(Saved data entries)
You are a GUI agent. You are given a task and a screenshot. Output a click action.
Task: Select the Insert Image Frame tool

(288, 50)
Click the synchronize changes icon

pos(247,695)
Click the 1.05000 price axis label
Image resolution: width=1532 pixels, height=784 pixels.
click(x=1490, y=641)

**TASK TO COMPLETE**
Return every record above exactly, line by line.

**WRITTEN RESPONSE**
You are a GUI agent. You are given a task and a screenshot. Output a click action.
Task: Select the Insert Image Frame tool

(288, 50)
Click the synchronize changes icon

pos(247,695)
Click the 1.05000 price axis label
Image resolution: width=1532 pixels, height=784 pixels.
click(x=1490, y=641)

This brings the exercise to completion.